# Source passage
begin

He said the negative aspect of it was that the plane tended to pitch in crosswind gusts. I don't know if it really worked, but I suppose modern trimming techniques offer better solutions. |
RE: anhedral on horizontal stab
Strat, the problem with that type of solution is that it would produce undesirable results in the form of decreased lateral stability. There is a saying in airplane design that "Everything is dependent on everything else." With that in mind, the best solution is the one that solves the problem with the fewest side effects. Adding dihedral in any form should never be used to solve a longitudinal problem, because it primarily affects lateral (rolling) stability.

end

# Short task A
From the entries, write out the lines between the line holding "[Toggle navigation] (85, 4)" and the line holding "COMMON WATER HEATER PROBLEMS (51, 1156)", inclusive.
The entries that follow the forum excerpt have no connection to it.

# Records for this task
begin

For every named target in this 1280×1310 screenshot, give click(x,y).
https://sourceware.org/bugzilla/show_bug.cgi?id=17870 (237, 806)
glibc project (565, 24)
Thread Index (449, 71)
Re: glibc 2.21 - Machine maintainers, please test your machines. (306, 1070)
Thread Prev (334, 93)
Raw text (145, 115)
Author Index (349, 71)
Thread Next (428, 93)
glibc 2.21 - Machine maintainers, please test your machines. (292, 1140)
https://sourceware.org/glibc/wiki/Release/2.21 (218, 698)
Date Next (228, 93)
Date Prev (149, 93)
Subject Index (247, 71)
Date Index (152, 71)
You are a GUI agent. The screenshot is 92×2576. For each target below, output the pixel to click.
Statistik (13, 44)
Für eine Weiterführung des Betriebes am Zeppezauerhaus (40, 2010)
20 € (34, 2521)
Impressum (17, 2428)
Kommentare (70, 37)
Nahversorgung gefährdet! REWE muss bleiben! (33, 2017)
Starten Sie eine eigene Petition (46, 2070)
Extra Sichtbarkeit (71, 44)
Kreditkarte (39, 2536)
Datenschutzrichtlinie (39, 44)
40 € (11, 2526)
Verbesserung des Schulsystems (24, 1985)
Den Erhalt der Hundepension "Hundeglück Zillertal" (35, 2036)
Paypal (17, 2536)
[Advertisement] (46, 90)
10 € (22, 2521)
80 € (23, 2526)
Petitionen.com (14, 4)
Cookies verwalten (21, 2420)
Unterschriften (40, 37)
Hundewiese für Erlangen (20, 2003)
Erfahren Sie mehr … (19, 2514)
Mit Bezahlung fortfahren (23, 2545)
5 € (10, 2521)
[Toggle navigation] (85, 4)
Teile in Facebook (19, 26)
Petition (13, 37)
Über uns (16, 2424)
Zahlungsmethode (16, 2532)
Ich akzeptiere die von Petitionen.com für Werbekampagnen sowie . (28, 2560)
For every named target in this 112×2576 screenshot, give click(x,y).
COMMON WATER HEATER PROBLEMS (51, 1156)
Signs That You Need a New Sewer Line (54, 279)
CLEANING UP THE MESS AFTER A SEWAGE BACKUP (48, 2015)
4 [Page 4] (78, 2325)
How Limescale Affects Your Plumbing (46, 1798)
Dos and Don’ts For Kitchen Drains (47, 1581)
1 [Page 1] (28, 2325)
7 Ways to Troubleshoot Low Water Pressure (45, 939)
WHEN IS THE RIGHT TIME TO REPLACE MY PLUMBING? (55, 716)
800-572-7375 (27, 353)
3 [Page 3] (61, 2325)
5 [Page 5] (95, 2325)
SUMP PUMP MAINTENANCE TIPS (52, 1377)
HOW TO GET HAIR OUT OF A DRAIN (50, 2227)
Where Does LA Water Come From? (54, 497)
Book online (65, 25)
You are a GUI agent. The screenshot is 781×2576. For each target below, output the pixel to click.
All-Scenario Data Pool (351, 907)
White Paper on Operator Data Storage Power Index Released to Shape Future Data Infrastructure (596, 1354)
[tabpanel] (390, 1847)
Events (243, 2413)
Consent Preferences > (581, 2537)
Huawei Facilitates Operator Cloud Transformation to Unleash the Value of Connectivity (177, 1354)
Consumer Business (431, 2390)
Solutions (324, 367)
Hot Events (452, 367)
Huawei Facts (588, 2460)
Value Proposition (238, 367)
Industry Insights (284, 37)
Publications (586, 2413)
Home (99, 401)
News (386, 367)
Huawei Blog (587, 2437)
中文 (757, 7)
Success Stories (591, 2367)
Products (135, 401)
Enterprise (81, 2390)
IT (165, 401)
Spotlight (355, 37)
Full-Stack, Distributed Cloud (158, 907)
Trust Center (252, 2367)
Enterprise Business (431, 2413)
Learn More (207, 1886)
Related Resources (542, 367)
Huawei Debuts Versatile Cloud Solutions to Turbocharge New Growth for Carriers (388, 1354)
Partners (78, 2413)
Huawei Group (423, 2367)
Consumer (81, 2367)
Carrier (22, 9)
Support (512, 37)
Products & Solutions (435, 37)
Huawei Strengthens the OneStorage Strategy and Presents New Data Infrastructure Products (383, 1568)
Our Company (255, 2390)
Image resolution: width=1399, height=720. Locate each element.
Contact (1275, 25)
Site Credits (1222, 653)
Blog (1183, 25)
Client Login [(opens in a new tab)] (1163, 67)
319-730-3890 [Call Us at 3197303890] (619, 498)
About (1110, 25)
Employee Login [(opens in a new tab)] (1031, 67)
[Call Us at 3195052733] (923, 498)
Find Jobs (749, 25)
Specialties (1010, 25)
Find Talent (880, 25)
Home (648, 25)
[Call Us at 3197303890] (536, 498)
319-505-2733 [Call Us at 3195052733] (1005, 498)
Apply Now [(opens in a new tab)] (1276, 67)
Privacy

end

# Short task B
According to the forum excerpt, what kind of stability does adding dihedral primarily affect?

# Output A
[Toggle navigation] (85, 4)
Teile in Facebook (19, 26)
Petition (13, 37)
Über uns (16, 2424)
Zahlungsmethode (16, 2532)
Ich akzeptiere die von Petitionen.com für Werbekampagnen sowie . (28, 2560)
For every named target in this 112×2576 screenshot, give click(x,y).
COMMON WATER HEATER PROBLEMS (51, 1156)

# Output B
Lateral (rolling) stability.